What to do:
- a) Return the stretch of the appendectomy article from "An overnight hospital" through "College of Surgeons.".
- b) According to the appendectomy article, what average direct cost savings per case did same-day discharge bring within the Kaiser Permanente system?

Text under study:
International news on day procedures in the future: Appendectomy Patients Don’t Need an Overnight Stay
Researchers found little differences when they compared patients discharged on the day of an operation with those hospitalized overnight.
Journal of the American College of Surgeons
Published: November 16, 2016
SAME-DAY DISCHARGE It’s safe to discharge patients who undergo a laparoscopic appendectomy the same day of their operations, a study says.
An overnight hospital stay after an appendectomy? Not needed, say researchers, who found that same-day laparoscopic appendectomy patients don’t experience higher rates of post-operative complications or readmissions than patients who are hospitalized overnight. Their results were published online in the Journal of the American College of Surgeons.
Each year, more than 250,000 appendectomies are performed in the United States for acute appendicitis. Now that a study has found that same-day discharge in acute non-perforated appendicitis is a safe option, it’s expected that more of these patients will be sent home directly from the recovery room.
“Advances in early recognition and treatment of the disease process and minimally invasive techniques have allowed for some of the inflammatory response and the trauma from surgical treatment to be lessened and recovery to be faster; as a result, patients can get back to their lives much sooner,” says study principal investigator Armen Aboulian, MD, FACS, a colorectal surgeon at Kaiser Permanente, Woodland Hills, Calif., who adds that about 60% of non-perforated acute appendicitis patients at Kaiser Permanente are treated without an overnight stay.
Researchers analyzed the medical records of 12,703 patients who underwent a laparoscopic appendectomy for non-perforated appendicitis at 14 Southern California Region Kaiser Permanente medical centers between 2010 and 2014. Researchers compared the patients discharged on the day of surgery (6,710) with those hospitalized overnight (5,993). They found that the same-day group had similar return rates (2.2%) to emergency rooms or urgent care centers and an overall lower rate of readmission within 30 days when compared with those who were hospitalized overnight (3.1%).
Factors such as older age, serious health problems and a later procedure time (most surgeons would not discharge their patients from the recovery room late at night) increased the rate of overnight admissions.
“The goal of the study is not to rush the patients home, but rather, the importance of this study lies in the confirmation that discharge from the recovery room is safe and surgeons across the nation may consider it directly from the recovery room in the appropriate setting,” says Dr. Aboulian.
The study also showed that same-day discharge translates into an average direct cost savings of $348 per case within the Kaiser Permanente system.

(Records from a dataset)

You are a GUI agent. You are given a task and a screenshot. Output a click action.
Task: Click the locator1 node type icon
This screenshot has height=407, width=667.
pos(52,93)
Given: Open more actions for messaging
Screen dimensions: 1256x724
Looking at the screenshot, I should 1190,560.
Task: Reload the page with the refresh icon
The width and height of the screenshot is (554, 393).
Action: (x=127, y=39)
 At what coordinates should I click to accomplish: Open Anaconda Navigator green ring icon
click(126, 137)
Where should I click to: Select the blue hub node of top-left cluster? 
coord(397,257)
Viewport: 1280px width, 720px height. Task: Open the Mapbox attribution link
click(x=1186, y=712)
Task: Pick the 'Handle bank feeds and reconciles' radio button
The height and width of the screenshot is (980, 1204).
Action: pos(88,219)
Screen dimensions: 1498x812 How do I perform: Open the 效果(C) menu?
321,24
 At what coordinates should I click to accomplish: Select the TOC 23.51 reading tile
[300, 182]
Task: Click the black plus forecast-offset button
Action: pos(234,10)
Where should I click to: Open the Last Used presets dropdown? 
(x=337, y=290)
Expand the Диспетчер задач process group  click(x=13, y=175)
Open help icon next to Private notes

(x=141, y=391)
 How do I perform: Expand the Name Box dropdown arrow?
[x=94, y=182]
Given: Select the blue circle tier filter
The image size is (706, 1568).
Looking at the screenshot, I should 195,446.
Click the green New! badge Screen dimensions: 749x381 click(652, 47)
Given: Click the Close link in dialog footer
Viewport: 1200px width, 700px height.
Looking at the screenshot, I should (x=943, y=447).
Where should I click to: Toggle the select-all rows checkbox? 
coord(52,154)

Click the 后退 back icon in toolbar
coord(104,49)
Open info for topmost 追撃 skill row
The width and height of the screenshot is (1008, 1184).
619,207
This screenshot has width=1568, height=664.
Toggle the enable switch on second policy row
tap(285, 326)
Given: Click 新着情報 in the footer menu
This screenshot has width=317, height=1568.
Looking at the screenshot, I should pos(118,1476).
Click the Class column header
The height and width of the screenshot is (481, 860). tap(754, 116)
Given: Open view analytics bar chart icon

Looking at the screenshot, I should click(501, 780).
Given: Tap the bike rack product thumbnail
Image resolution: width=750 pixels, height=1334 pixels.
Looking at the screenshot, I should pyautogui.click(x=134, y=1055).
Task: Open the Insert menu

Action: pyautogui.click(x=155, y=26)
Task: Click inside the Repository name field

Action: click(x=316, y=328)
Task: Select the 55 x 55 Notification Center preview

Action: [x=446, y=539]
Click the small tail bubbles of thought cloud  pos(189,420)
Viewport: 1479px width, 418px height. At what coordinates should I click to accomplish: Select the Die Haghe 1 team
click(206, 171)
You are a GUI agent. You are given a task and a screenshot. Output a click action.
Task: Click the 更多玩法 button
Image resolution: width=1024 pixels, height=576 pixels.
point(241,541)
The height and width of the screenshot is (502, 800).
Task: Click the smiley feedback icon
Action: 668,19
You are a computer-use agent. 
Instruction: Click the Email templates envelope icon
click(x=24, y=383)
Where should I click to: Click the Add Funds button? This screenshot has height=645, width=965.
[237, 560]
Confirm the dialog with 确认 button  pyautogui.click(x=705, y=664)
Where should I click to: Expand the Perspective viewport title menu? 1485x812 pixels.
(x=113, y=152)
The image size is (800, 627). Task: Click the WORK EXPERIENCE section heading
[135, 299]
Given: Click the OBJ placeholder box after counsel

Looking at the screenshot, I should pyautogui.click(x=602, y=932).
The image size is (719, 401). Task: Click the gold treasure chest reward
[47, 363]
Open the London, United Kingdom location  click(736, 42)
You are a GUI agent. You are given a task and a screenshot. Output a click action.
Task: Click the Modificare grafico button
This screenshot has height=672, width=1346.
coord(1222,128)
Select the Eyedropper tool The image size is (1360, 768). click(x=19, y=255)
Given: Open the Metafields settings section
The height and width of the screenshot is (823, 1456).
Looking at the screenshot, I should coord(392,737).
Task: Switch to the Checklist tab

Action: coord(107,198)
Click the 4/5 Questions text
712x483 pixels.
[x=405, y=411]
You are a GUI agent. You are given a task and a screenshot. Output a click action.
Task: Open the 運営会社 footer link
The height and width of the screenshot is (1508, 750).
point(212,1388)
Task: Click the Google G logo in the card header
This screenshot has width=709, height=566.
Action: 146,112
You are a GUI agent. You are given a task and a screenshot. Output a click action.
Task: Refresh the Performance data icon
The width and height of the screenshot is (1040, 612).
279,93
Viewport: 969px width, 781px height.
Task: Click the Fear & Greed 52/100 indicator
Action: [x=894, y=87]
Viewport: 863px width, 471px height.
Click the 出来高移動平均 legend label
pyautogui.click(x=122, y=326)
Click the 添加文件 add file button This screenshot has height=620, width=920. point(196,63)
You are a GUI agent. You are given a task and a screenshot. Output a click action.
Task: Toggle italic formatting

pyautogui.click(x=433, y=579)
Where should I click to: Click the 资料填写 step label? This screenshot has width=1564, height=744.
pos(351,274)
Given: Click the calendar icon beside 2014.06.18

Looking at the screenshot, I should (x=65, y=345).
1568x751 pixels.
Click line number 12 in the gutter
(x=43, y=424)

Expected results:
- a)
An overnight hospital stay after an appendectomy? Not needed, say researchers, who found that same-day laparoscopic appendectomy patients don’t experience higher rates of post-operative complications or readmissions than patients who are hospitalized overnight. Their results were published online in the Journal of the American College of Surgeons.

- b) $348 per case